The Lynching Of 14 Year Old Emmett Till Catalyzed The Civil Rights Act

In the summer of 1964 President Lyndon Johnson signed the Civil Rights Act. The new law made it illegal to discriminate against any person on the basis of his or her race, color, religion, sex or national origin. It stands today as the single largest civil rights achievement in U.S. history.

The catalyst for this eventual legislation may have occurred nearly a decade before it's enactment. In the hot, sultry town of Money, Mississippi.

In the summer of 1955 Emmett Till was visiting his Uncle Mose Wright and family during summer vacation. The 14 year old African American boy had come to Money from his home in Chicago, Illinois. Although he was from the segregated south side of Chicago, he was about to experience segregation in it's cruelest form.

On August 24th Emmett and his cousins were standing in front of a small store when he began bragging about knowing white people back in Chicago, apparently even stating that he had a white girlfriend. One of his cousins casually mentioned that the woman working in the store was white and dared Emmett to go in and speak to her.

Till took on the dare and went in the store, coming out shortly afterwards with a candy bar in hand. Soon thereafter the boys left the area. The woman working inside the store that day was the store owner's wife, Carolyn Bryant. Her husband Roy happened to be away on business.

A few nights later Mose Wright and his wife were awakened at their home by two men demanding to speak to Emmett. The two men were Roy Bryant and his wife's brother, J.W. Milam. After questioning the young boy they decided to kidnap him.

Despite his Aunt's pleas and an offer of money from his Uncle, Emmett was thrown into the back of Roy's vehicle and taken to a nearby building. There he was beaten with a pistol and forced to carry a 75 pound industrial fan to the truck.

The men then drove him to the Tallahatchie River and forced him at gunpoint to take off his clothes. They then, without conscience, tied the cotton gin fan around his neck with barbed wire, crushed in his skull, gouged out one of his eyes, and shot him in the head.

The body of Emmett Till was found in the river on August 28th, nearly unrecognizable. In fact Mose Wright could only definitely identify the body by a ring that Emmett wore. Bryant and Milam were arrested even before the body was found but no white lawyers would take the case on the boy's behalf.

The authorities in Mississippi wanted to bury the body very quickly but the boy's mother Mamie Bradley demanded it be returned to Chicago. There the brave woman promptly displayed the brutal remains for four days in an open viewing. Thousands of people walked past the casket.

The entire ordeal soon became national news.

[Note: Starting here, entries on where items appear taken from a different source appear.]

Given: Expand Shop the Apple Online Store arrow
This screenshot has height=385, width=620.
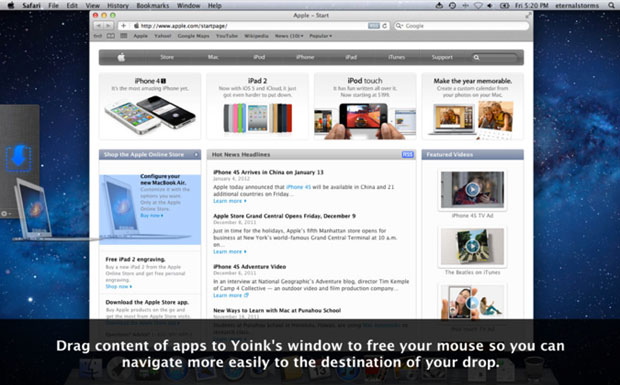Looking at the screenshot, I should click(196, 155).
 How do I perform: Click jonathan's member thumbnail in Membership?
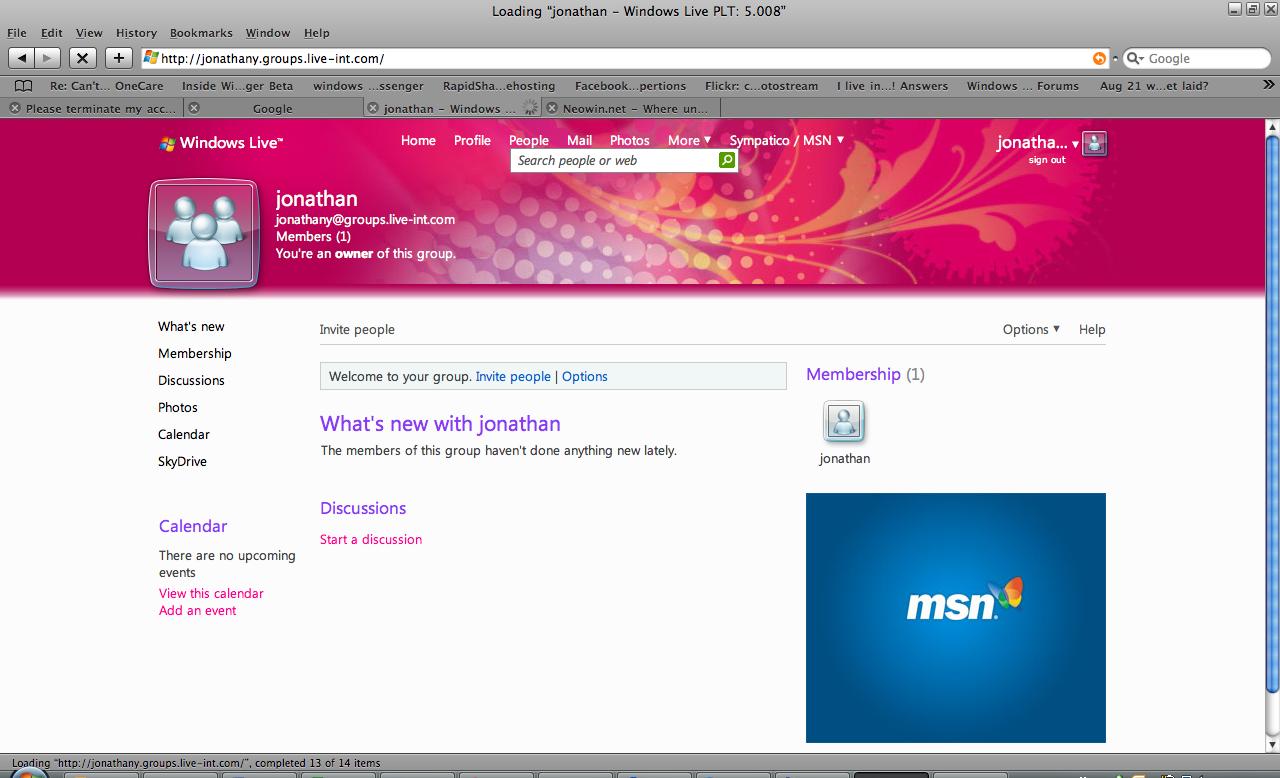pos(844,422)
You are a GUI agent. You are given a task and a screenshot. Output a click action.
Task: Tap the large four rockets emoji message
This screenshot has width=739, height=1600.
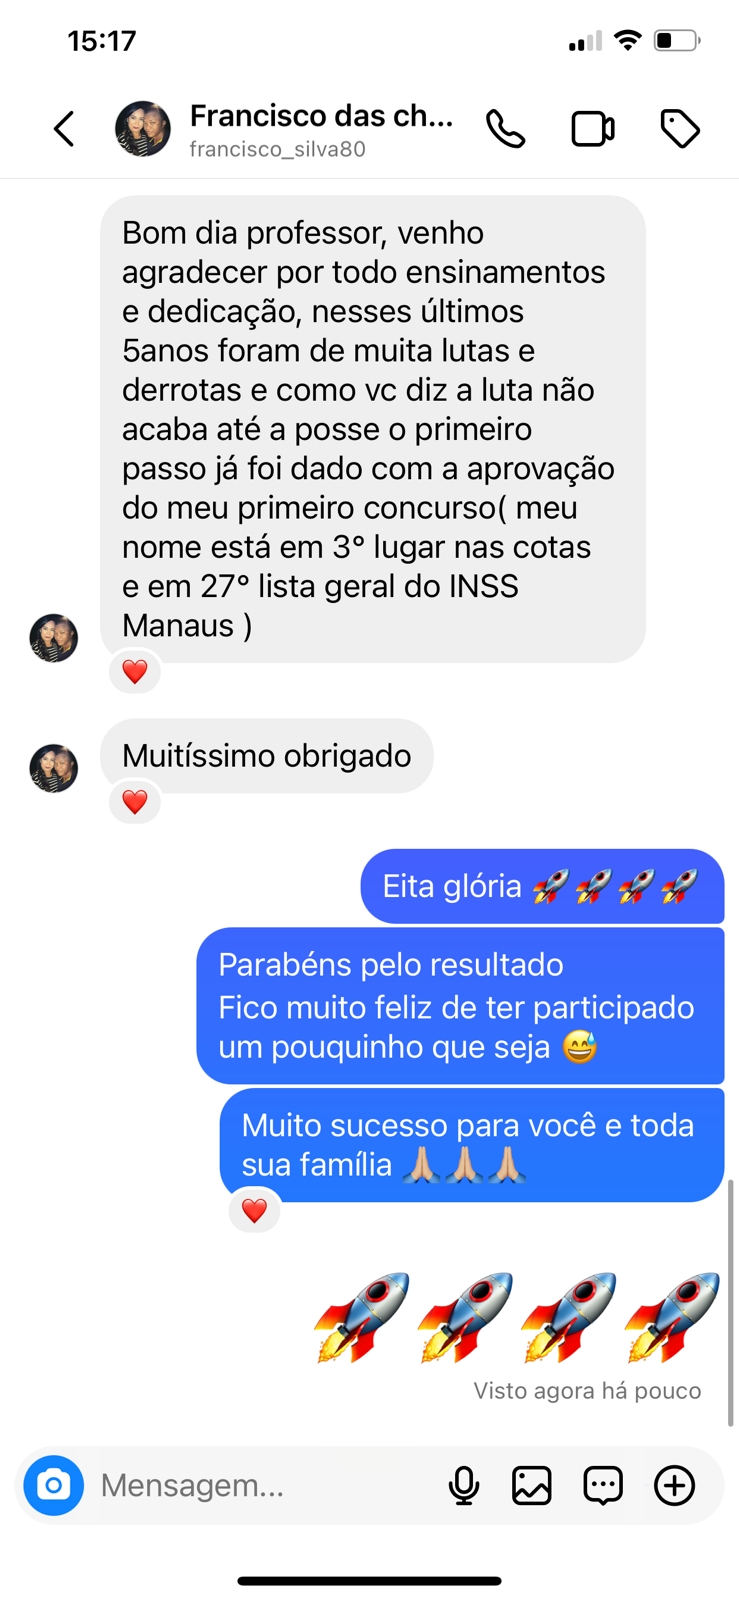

Even garnering some international attention. When the NAACP called the hate crime a lynching, white people across the southern United States became outraged.

The murder case went to trial on September 19, 1955. Five prominent lawyers stepped up to defend the two white men in front of an all white jury. In his closing statement, defense attorney John Witton said: "Your fathers will turn over in their graves if you find these two guilty and surely every last Anglo- Saxon one of you has the courage to free these two men."

The jury deliberated for less than an hour on September 23rd before coming out with a verdict of not guilty on all counts.

On January 24th, 1956 Look Magazine published the confessions of Bryant and Milam. When asked why they were telling the story both men said they needed the money. They were each paid an estimated 3500 dollars knowing full well that the double jeopardy law would protect them from prosecution.

After seeing on the news how Hispanic children are being treated on the California roadways by supposed upstanding U.S. citizens, I shudder to think how this story would be treated if it happened today. I'm certain it would not be bi-partisan.